- The Washington Times - Tuesday, June 8, 2010


Congressional leaders this week continue to hammer out differences between House and Senate versions of the financial regulatory bill, with aprovision introduced by Sen. Richard J. Durbin, Illinois Democrat, causing particular heartburn. Members privately express anger at being forced to choose sides between major retailers and the bankers, who are in up arms over “interchange rates” - the fees that make the credit- and debit-card system work. Consumers are left in the crossfire.

Mr. Durbin wants the Federal Reserve to determine how much should be charged for use of the payment network built by Visa, MasterCard and other companies. Supporters of the idea, like Senate Banking, Housing and Urban Affairs Committee Chairman Christopher J. Dodd, Connecticut Democrat, insist that the move will benefit the public. “Right now, consumers get whacked because of how retailers are treated by the credit-card industry, by and large,” Mr. Dodd said off the Senate floor Monday night. “There are millions of retailers who pay an awful price every day for the surcharges they are saddled with by the credit-card industry.”

Fees vary, but based on industry averages, when a customer buys a $100 item from Wal-Mart using debit, the store keeps roughly $98. The remaining $2 takes care of the costs of processing the transaction and covering losses from fraud. The interchange fee, $1.50, goes to the bank that issued the card, and 50 cents goes to Wal-Mart’s bank, which handled the initial transaction.

It’s important to note that banks, not credit-card companies, issue cards. Without the fee, banks would have no incentive to offer such cards. That’s why representatives from 1,000 credit unions around the country have descended on Congress for an “all-out assault” on Mr. Durbin’s amendment. In an interview with The Washington Times, the Credit Union National Association’s top lobbyist, John Magill, explained how congressional meddling with the fees would create unintended consequences that would harm credit union members. “We’ll have to charge hefty fees on checking accounts or some other service to make up for this loss,” Mr. Magill said.

Mr. Durbin maintains that his intent is to cut the “outrageously high” interchange costs. “Visa and MasterCard continue to raise swipe fees, even though processing costs have decreased,” a press release from the senator’s office claimed. It also insisted that the companies “constantly raise interchange rates,” which the same release states are between 1 percent and 2 percent.

Visa Group Executive William M. Sheedy told an editorial board meeting with The Washington Times that the fees have not, in fact, increased - they’ve always been between 1 percent and 2 percent. Instead, the gross amount collected has increased because consumers increasingly choose electronic payment over cash and check. The retailers are complaining, but overall the system has been successful in bringing them more business.

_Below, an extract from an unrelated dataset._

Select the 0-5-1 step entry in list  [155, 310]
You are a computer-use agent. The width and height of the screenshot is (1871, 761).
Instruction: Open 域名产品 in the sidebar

Mr. Durbin and Mr. Dodd think smaller banks are protected by a provision limiting the price controls to institutions with less than $10 billion in assets. Credit unions and community bankers point out that this would create a two-tiered pricing system that simply won’t work in practice. Even if it did, merchants would have an incentive to shun cards issued by the smaller banks because they would carry larger fees than those issued by big banks.

Government by good intention frequently results in such unintended consequences. That’s why Congress should not get involved in picking winners and losers in this battle. Banks need incentives to issue cards, and businesses need incentives to accept them. The market, not the Fed, is most able to strike the right balance.